YOUR GOAL — Pull every line with "filter" from the data below and copy it.

[Stored data entries]
================================

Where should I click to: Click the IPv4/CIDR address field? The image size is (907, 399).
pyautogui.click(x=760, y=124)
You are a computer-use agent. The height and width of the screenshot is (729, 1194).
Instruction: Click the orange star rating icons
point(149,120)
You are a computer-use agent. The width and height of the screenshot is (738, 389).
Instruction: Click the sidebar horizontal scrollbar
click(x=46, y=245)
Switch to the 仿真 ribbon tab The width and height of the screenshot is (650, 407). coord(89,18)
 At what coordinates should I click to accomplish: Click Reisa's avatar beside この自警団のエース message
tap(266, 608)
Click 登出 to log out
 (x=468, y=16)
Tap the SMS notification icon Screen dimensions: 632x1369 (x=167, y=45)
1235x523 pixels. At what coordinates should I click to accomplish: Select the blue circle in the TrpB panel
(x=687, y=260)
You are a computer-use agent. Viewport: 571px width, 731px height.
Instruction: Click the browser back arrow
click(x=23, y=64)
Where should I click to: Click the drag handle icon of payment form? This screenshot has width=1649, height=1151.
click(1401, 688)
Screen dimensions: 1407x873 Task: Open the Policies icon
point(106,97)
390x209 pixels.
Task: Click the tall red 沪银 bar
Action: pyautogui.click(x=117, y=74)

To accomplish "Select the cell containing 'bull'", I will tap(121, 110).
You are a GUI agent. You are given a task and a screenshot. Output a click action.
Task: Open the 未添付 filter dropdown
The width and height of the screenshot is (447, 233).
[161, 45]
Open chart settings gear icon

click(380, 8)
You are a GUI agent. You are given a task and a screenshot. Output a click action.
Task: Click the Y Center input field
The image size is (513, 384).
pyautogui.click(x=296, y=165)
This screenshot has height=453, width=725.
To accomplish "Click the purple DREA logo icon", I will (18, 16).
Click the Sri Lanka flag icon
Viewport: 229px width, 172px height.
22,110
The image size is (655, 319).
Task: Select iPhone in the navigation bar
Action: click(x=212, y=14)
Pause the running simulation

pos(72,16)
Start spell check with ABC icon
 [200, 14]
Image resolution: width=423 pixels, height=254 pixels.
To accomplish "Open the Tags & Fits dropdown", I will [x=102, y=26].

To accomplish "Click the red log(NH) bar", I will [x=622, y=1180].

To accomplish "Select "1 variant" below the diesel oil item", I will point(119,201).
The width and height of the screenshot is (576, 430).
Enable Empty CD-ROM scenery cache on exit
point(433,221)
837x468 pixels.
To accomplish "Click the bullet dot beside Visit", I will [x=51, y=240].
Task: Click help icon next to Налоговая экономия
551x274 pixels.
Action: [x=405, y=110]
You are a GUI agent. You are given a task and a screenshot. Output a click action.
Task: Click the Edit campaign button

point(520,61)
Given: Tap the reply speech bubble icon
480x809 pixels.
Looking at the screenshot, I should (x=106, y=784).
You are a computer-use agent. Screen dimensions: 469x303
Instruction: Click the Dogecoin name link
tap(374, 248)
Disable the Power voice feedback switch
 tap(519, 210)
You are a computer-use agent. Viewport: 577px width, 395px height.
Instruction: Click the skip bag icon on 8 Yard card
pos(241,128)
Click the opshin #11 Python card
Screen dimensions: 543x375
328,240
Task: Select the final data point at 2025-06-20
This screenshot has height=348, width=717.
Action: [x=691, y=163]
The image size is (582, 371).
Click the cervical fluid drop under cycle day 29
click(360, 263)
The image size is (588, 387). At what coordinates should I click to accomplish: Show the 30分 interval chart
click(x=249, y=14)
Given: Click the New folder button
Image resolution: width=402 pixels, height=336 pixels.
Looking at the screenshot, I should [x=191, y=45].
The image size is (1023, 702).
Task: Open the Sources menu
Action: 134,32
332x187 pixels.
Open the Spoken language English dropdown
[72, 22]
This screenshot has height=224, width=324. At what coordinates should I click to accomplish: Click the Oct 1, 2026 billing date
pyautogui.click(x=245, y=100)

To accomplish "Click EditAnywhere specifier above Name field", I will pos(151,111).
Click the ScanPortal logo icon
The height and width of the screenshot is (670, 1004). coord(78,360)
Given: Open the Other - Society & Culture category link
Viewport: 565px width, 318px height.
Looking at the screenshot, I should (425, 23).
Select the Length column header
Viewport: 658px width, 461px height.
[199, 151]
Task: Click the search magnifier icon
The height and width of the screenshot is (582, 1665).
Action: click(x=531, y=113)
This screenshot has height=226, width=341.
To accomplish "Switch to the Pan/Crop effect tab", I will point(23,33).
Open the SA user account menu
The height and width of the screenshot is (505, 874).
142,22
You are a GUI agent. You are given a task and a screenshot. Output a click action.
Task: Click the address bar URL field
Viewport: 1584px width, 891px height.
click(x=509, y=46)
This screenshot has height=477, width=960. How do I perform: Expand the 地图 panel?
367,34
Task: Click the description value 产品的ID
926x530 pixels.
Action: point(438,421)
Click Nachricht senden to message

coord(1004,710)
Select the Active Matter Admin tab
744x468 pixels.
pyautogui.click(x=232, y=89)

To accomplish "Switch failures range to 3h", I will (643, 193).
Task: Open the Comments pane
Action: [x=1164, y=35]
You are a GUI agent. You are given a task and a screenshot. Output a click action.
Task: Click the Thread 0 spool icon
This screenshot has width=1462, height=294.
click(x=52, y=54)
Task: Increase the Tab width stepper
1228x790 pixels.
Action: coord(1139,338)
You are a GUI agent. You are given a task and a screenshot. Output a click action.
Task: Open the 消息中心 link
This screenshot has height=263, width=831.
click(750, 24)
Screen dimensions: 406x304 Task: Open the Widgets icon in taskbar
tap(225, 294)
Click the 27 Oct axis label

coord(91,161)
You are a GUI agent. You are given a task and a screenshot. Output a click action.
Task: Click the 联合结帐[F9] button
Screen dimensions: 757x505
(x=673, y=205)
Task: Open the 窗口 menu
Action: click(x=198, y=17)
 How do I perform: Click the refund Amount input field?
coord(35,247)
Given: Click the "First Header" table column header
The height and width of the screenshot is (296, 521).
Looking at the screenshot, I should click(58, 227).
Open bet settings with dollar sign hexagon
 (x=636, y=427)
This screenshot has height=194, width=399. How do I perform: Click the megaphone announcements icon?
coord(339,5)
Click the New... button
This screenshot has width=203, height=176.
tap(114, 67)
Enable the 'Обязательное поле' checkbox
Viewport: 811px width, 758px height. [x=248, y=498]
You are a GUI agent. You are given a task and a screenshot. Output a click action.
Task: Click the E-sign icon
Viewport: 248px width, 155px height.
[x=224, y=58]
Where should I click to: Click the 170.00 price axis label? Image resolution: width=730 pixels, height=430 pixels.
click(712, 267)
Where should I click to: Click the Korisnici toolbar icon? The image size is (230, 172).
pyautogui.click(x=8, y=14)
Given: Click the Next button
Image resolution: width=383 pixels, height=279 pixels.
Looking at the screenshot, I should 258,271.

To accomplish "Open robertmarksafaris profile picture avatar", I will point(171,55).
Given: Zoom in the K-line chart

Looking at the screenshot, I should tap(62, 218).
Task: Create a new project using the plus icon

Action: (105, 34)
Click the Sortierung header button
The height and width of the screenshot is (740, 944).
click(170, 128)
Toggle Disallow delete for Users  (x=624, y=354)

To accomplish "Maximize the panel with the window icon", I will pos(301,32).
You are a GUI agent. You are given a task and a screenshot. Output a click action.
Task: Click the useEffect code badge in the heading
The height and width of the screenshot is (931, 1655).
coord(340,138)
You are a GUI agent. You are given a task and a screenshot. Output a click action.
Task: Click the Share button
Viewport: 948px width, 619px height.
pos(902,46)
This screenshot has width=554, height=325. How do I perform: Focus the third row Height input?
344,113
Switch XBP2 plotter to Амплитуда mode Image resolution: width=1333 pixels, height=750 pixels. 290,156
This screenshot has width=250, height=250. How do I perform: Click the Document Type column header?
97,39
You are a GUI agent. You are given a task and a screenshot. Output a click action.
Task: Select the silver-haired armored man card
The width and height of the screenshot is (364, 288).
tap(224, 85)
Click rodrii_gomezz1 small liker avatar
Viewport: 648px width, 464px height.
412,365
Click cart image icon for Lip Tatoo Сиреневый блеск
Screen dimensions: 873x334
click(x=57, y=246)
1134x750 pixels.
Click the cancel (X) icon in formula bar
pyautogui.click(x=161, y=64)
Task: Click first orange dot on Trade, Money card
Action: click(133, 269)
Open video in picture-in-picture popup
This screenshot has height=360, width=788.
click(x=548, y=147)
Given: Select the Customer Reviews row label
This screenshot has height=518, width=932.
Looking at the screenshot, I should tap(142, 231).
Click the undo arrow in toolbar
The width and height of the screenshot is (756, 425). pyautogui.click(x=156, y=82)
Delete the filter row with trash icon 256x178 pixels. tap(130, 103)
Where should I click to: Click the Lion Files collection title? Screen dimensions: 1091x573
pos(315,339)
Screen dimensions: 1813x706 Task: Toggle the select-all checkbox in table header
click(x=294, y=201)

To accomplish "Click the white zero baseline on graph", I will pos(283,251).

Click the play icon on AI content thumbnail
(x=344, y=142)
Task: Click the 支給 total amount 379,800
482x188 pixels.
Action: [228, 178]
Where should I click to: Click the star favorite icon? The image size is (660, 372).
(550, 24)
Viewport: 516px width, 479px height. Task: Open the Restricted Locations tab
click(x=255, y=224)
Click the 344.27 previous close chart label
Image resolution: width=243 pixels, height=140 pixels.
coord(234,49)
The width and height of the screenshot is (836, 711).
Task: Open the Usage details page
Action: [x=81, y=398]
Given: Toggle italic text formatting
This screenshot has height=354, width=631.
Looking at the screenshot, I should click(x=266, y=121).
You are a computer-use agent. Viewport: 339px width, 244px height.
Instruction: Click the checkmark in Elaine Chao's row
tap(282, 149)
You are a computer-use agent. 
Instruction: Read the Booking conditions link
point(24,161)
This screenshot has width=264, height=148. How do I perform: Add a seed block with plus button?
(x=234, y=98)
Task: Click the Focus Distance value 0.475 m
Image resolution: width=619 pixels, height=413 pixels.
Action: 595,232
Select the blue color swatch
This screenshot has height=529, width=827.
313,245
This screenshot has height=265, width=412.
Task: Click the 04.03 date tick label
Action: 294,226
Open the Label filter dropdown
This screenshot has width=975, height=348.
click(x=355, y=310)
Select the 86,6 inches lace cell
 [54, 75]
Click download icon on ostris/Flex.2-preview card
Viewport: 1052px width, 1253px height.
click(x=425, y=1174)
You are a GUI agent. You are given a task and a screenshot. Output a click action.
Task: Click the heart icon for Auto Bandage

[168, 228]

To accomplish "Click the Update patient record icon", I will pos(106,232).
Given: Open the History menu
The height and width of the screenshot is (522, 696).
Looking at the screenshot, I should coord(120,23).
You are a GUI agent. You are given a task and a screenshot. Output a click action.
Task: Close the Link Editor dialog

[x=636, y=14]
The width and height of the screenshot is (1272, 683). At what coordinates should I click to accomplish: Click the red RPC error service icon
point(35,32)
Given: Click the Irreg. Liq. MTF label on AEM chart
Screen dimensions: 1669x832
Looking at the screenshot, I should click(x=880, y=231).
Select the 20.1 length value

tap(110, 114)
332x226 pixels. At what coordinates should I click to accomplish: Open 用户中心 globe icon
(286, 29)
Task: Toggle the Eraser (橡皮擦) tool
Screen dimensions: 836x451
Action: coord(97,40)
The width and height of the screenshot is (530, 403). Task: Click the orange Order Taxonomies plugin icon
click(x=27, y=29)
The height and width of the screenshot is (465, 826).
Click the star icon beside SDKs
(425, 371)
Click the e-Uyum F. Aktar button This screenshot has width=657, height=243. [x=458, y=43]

================================

RESPONSE FOR THIS EXERCISE —
Task: Open the 未添付 filter dropdown
Delete the filter row with trash icon 256x178 pixels. tap(130, 103)
Open the Label filter dropdown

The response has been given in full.